At the very least, the Police Commission needs to completely overhaul the rules for these quasi cops, establishing clear training guidelines, shifting disciplinary authority to the OCC, and demanding direct oversight over hiring and beat sales. But these kinds of private police fiefdoms make us very, very nervous — and the idea that the patrol specials’ turf may be expanding is a scary prospect.

The commission could make a clear policy statement opposing any privatization of local law enforcement, and that would be a positive step. But that agency can only go so far — the authority for the patrol specials is enshrined in the City Charter. So the supervisors need to take this up, posthaste — and amend the charter either to more tightly control and regulate the patrol specials, or eliminate them altogether. *

Don’t deregulate cabs


It’s not a great time to be a San Francisco taxi driver. High gas prices are taking cash directly out of drivers’ pockets, and fares haven’t kept pace. The only thing that seems to be solid is industry profits: According to a December 2005 city controller’s office report, cab companies have been making healthy returns even in bad economic times.

The way the companies make money, of course, is by leasing cabs to drivers, who are independent contractors. The "gate" — the cash the driver has to pay for the right to use a legal, properly permitted cab — runs about $91 for a 12-hour shift. That’s a lot of money to collect in fares before the driver makes a single penny, and it’s one of the reasons why driving a cab is less attractive today as a long-term occupation. Each year, the United Taxicab Workers union says, up to 25 percent of the city’s drivers turn over, meaning that one out of every four drivers has less than a year’s experience.

It’s possible the situation will take a turn for the better this spring, if the city moves forward with a plan to require cab companies and permit holders — who have the lucrative license to lease out their cabs to other drivers for profit — to help pay for health insurance for the drivers. It’s also possible things will get substantially worse, if Sup. Fiona Ma manages to win approval for legislation completely abolishing city controls on gate fees and allowing cab companies to charge drivers whatever the market will bear.
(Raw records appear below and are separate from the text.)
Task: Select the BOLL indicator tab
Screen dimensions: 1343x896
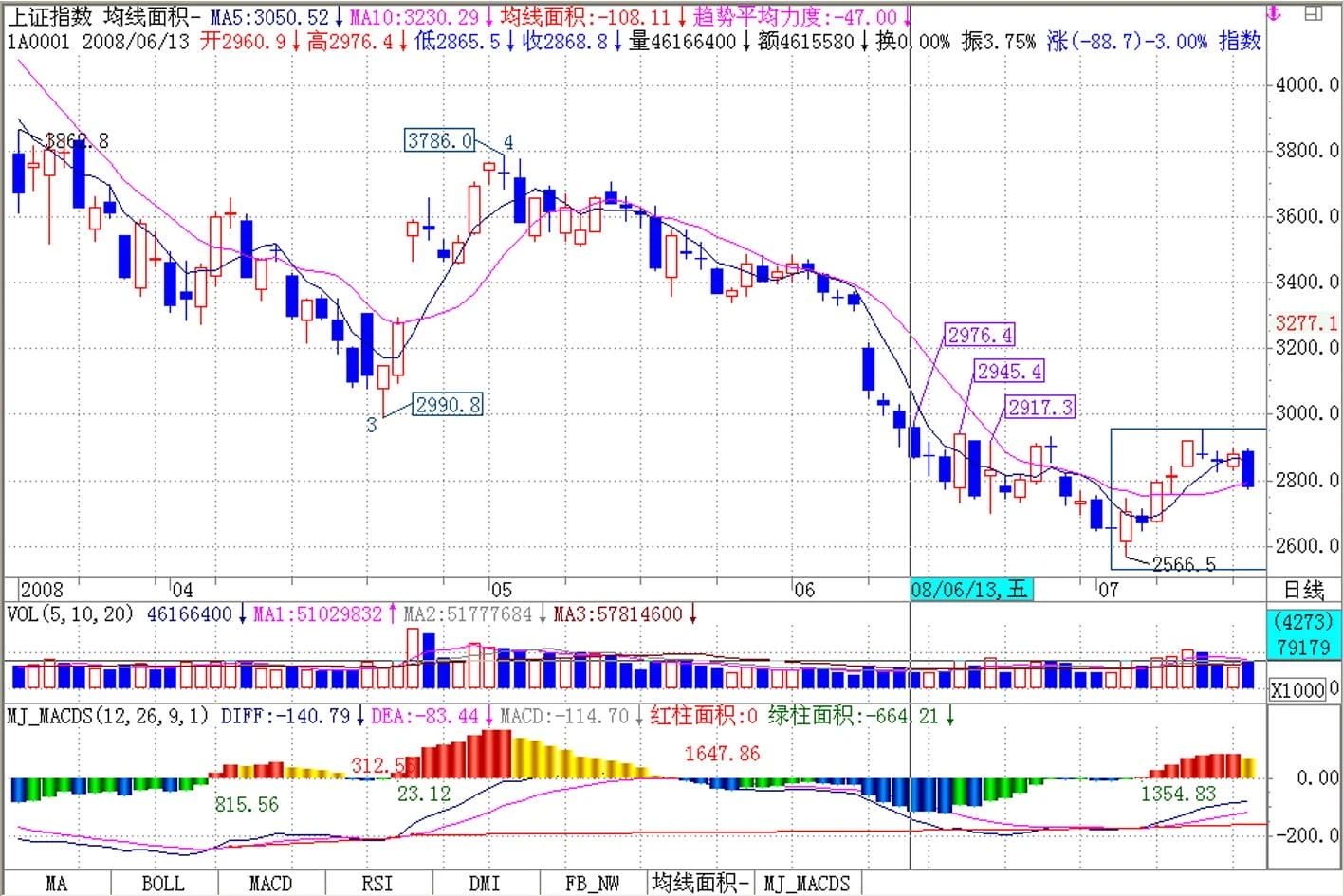Action: 163,884
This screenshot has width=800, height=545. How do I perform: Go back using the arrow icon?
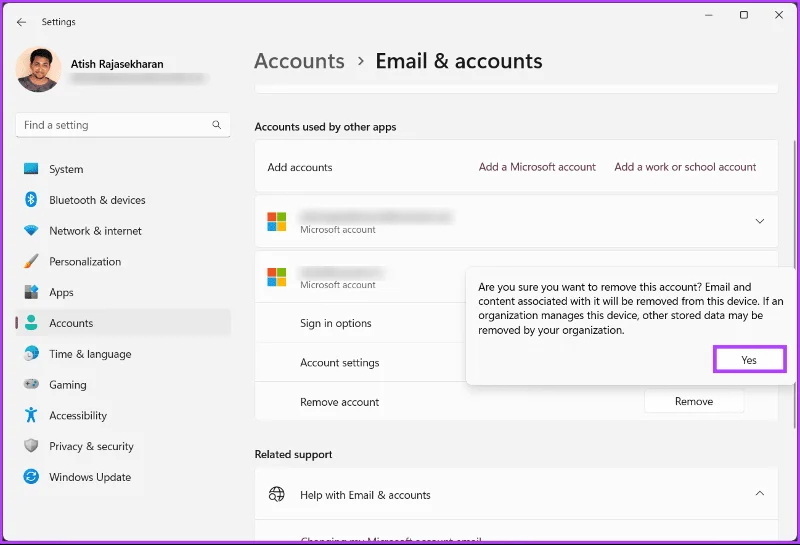click(21, 22)
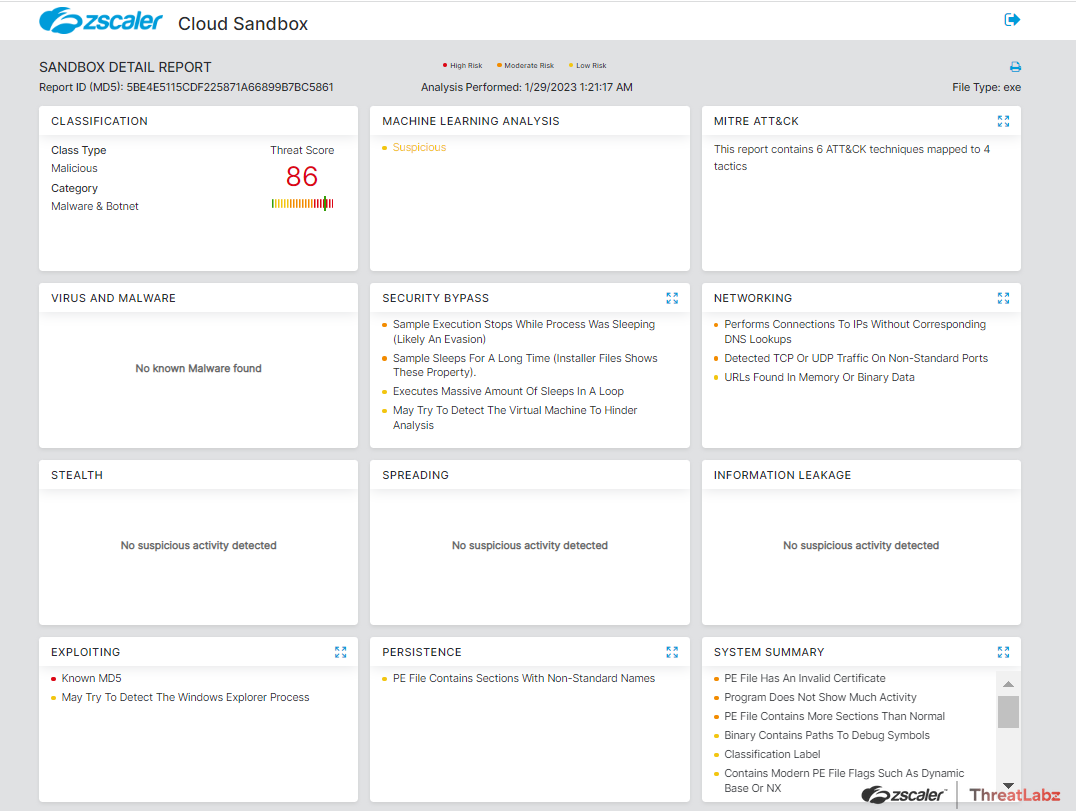Screen dimensions: 1076x811
Task: Expand the Exploiting panel
Action: click(x=340, y=651)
What the cab industry needs is more regulation, not less. In fact, it’s astonishing to see a San Francisco supervisor who is running for state assembly propose such a Bush-style deregulation plan that would enrich a few at the expense of many.

The Taxi Commission is slated to discuss the health insurance plan March 28. There are several options for how payment would be allocated; ideally, the drivers, permit holders, and cab companies would all pick up a share. But the Health Department has concluded that a working plan is possible — and the commissioners and supervisors should make sure one is put into action as soon as possible. *

A deep breath for city planning


It was, as housing activist Calvin Welch explained to the Planning Commission March 16, the “canary in the coal mine.” A decision by the Board of Supervisors demanding further environmental review of new market-rate housing projects has thrown the future of development on the eastern side of the city into doubt

The three-year nightmare


The air of unreality in Washington, DC, is, well, unreal. On Face the Nation March 19, Vice President Dick Cheney proclaimed that the war in Iraq is going well, that the insurgency had reached "a stage of desperation" — and that the prediction that Americans would be greeted as liberators was "basically accurate." There’s no civil war, the administration insists, no catastrophic political failure, no evidence that the war is well on its way to becoming the new Vietnam. No, Cheney insists, the problem is just the overcritical news media.

For the record, more than 2,300 United States soldiers are dead. So are as many as 37,000 Iraqis. Countless more have been maimed, lost limbs, seen their lives destroyed. And three years after the invasion, there is no end in sight. More than 130,000 US troops are still fighting in Iraq, and they are utterly unable to keep the peace. The Iraqi forces are poorly trained and can do little to help.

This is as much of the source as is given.